Data records

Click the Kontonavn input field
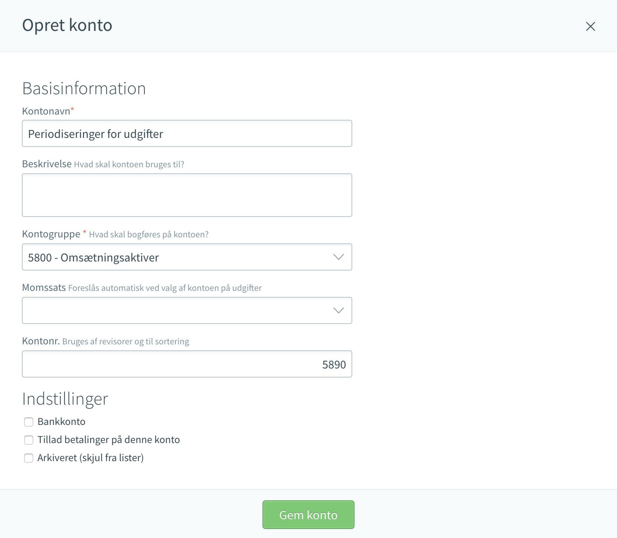 click(187, 133)
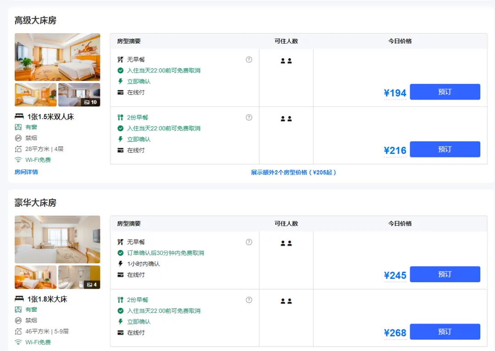This screenshot has width=495, height=351.
Task: Expand 展示额外2个房型价格 link
Action: pyautogui.click(x=293, y=173)
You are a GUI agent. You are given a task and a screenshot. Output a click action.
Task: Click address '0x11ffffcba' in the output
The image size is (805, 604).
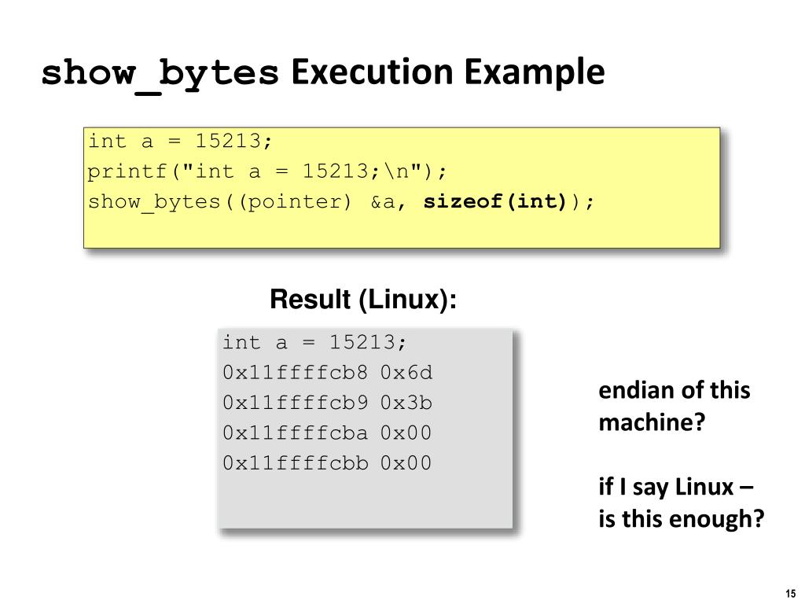296,433
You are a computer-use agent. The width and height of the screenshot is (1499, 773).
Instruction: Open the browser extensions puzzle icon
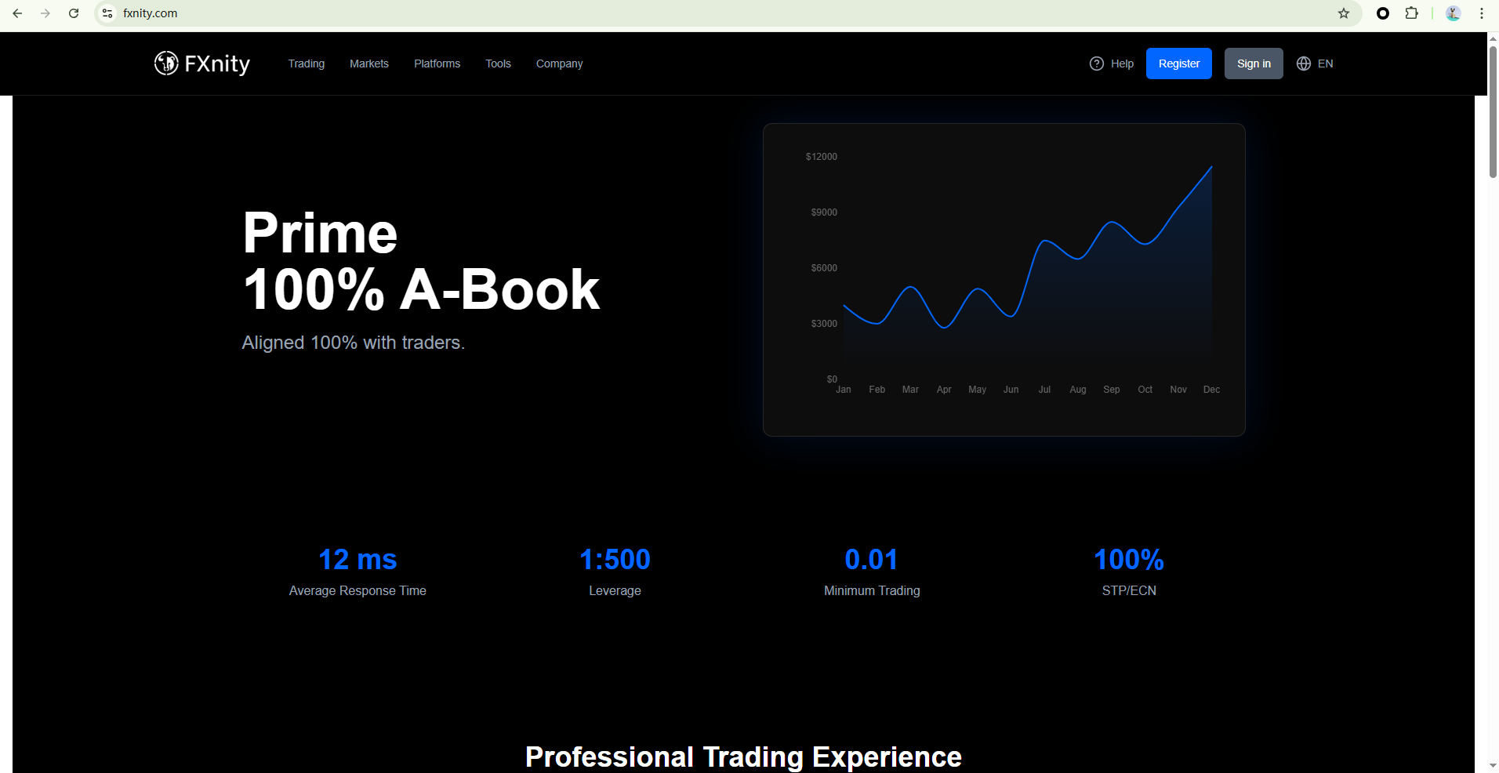click(1411, 13)
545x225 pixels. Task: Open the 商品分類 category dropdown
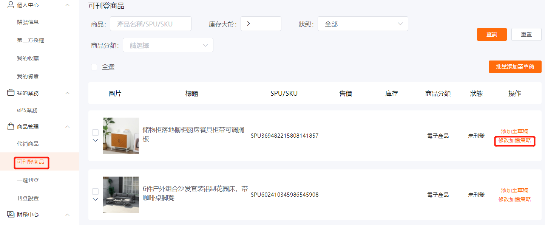tap(168, 45)
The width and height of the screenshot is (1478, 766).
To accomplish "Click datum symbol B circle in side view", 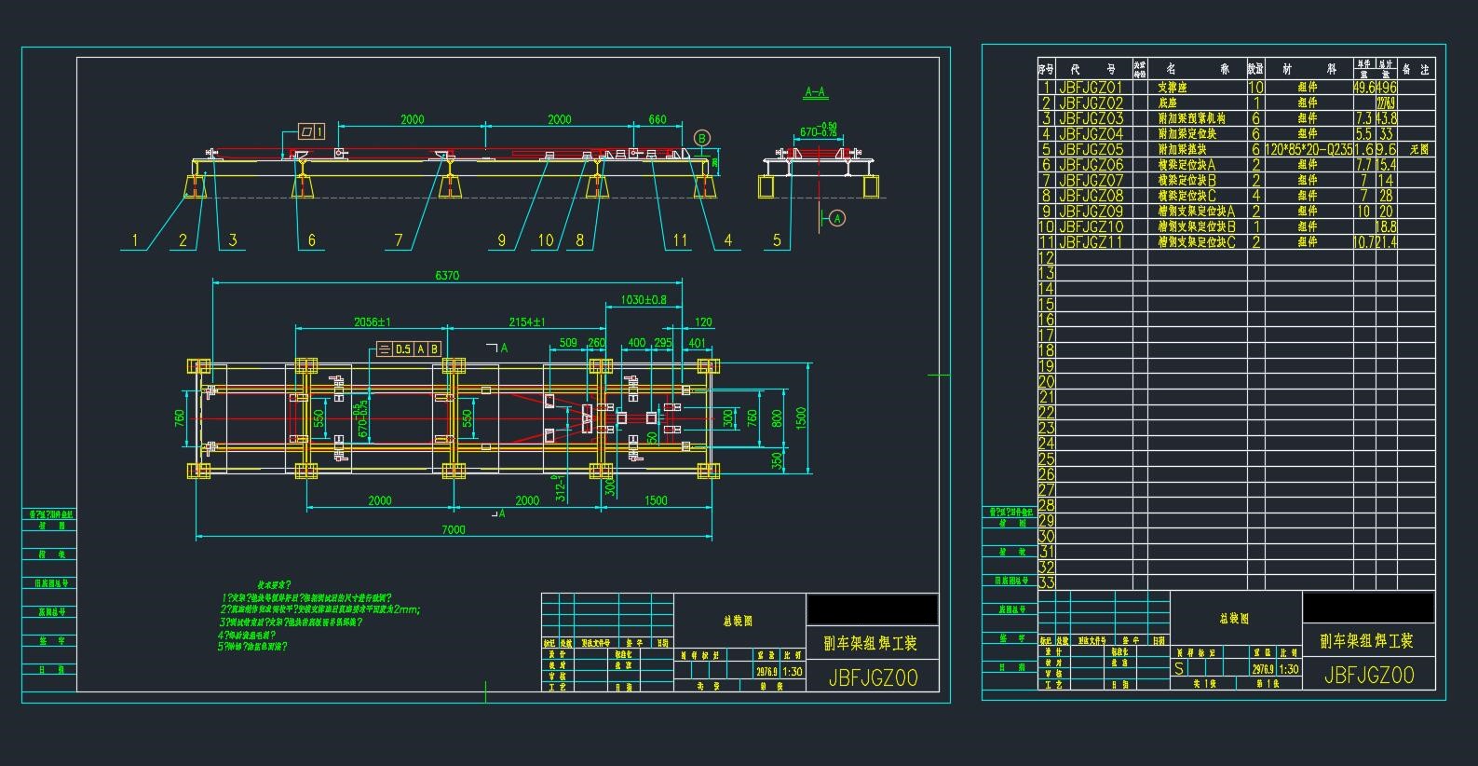I will (x=702, y=139).
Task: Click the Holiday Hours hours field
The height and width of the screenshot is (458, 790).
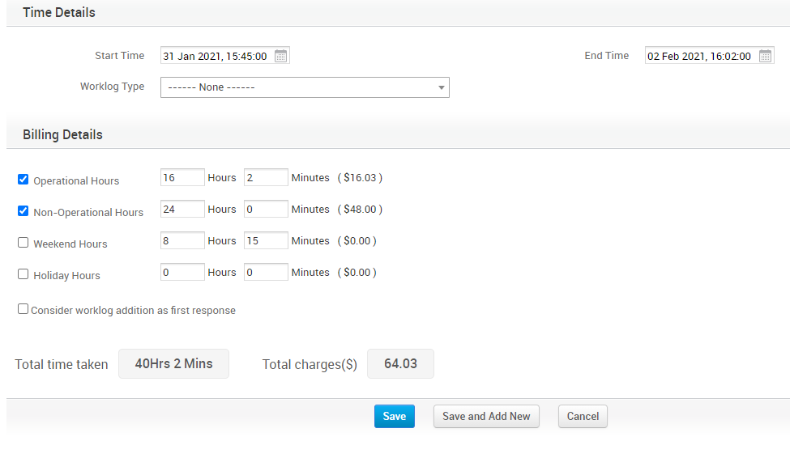Action: tap(182, 272)
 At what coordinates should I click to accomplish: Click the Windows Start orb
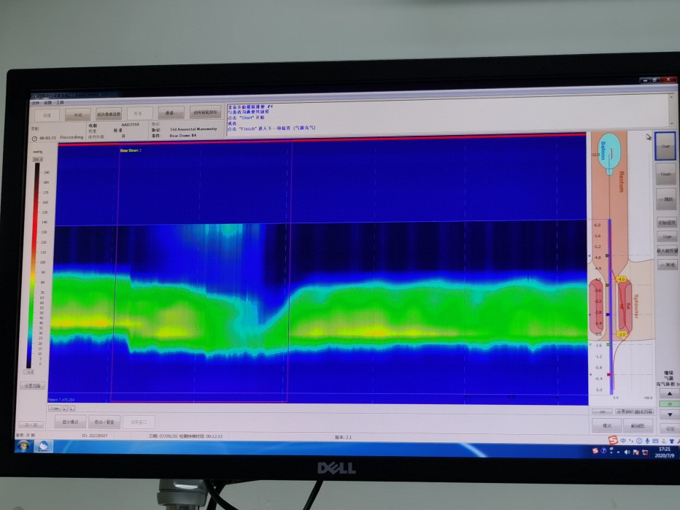[23, 445]
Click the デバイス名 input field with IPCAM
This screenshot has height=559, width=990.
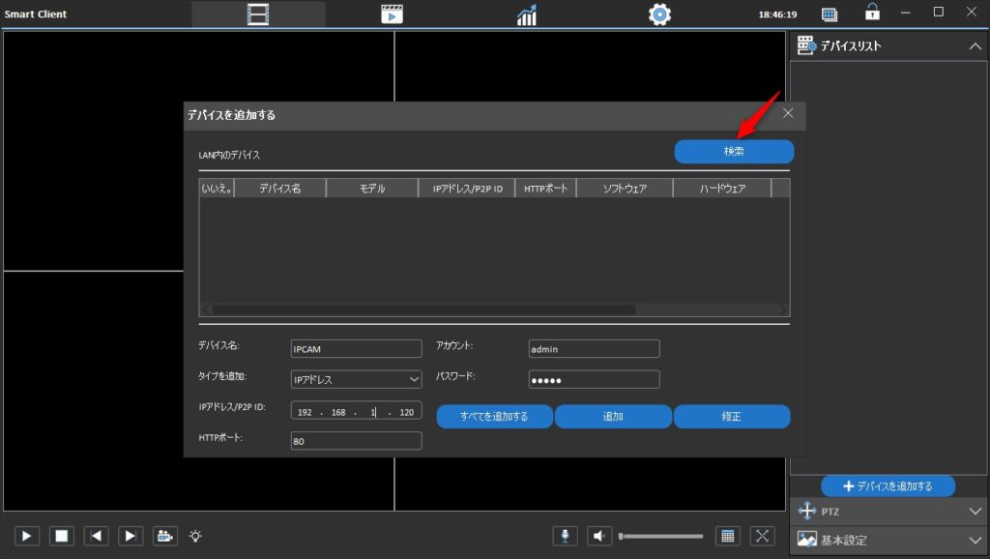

PROMPT
Reproduce exactly, with nothing added, the lines from the line with "The height and" through the end of the entries above; pictures are to be left out.

SOLUTION TO THIS PROBLEM
The height and width of the screenshot is (458, 790).
Action: tap(182, 272)
 At what coordinates should I click to accomplish: Click the Windows Start orb
[23, 445]
Click the デバイス名 input field with IPCAM
This screenshot has height=559, width=990.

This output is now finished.